INILAH POTRET KITA?.
Kemaren tanggal 18 Nepember 2011, saya mendapat cerita yang sebetulnya tidak unik tapi menggugah hati saya untuk menulisnya dan dibagi ke orang banyak, semoga bermanfaat.
Cerita pertama tentang sebuah program bantuan pemerintah yang bernama PNPM mandiri perkotaan Batam (ini program pengentasan keminskinan dari pemerintah). Ketika saya menunggu anakku yang kedua pulang disekolahnya. Saya lalu menghampiri seorang ibu penjual mie instan. Sebuah gerobak mini menempel diatas sepeda motornya yang berlogo pnpm mandiri perkotaan. Dengan cekatan dan ramah ibu itu melayani anak-anak SD yang memesan setiap mie yang mereka inginkan. Bisa mie goreng, mie kuah, cukup diseduh dengan air panas yang mendidih diatas gerobaknya. Sambil melayani anak-anak saya lalu bertanya-tanya kepadanya, tentu saja percakapan itu sudah saya edit.

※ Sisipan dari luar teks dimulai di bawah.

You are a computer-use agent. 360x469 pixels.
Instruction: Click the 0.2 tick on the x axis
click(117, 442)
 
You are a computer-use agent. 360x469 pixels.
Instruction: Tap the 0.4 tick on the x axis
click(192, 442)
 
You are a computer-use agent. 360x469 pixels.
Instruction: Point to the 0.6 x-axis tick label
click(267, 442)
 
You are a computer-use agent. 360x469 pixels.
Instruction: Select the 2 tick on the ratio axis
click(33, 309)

"Bu, berapa modal yang ibu butuhkan untuk semua ini (gerobak, kompor dan asesorisnya)?".
"Satu juta pak, tapi saya cuma menerima Rp 900.000 aja".
"Loh, terus yang seratus kemana?".
"Dipotong sama pengurus, katanya untuk biaya administrasi".
"Tapi, ibu dikasih tanda buktikan?".
"Ya tidak!, nantipun saya harus tetap mengembalikan satu juta".
"Ibu tidak tanyakan atau minta kwitansi?".
"La..tidak apa-apalah pak...ini masih lumayan dari pada yang sama rentenir, yang biasanya kalo kita pinjam Rp 1.500.000,-, maka langsung dipotong administrasi sekitar 3 ratus ribu sampai 5 ratus ribu. Terus kita tetap wajib mengembalikan sebanyak satu juta limaratus ribu".
Inilah potret orang miskin yang serba kesulitan, ingin mandiri untuk memperbaiki kehidupan saja masih sulit dan uang bantuan masih disunat. Ketidakberdayaan orang kecil, orang pinggiran, orang miskin hampir selalu menjadi bulan-bulanan, sehingga mereka tidak pernah benar-benar bisa mandiri. Inilah Potret kita.
Cerita kedua, setelah mengantar anakku pulang kerumah. Aku dan istriku sorenya singgah dipersimpangan (bisanya disebut simpang kara) disitu banyak penjual yang menjual penganan seperti martabak manis dan telur, gorengan, sate, bandrek dan seterusnya. Disamping para penjual itu terdapat pos polisi. Lagi-lagi saya mencoba ngobrol dengan penjual, dan percakapan inipun saya sudah edit dan dipersingkat.
"Mas, gorengannya banyak betul, berapa kilo ya perharinya?".
"Sekitar 50 kilo"
"Setiap harinya habis ya?".
"Ya kadang habis, kadang tidak, ya kalo sisapun paling dikit".
"Terus dibawa kemana yang habis itu". Mungkin yang jual, mikir terserah gue dong, mau dibawa kemana.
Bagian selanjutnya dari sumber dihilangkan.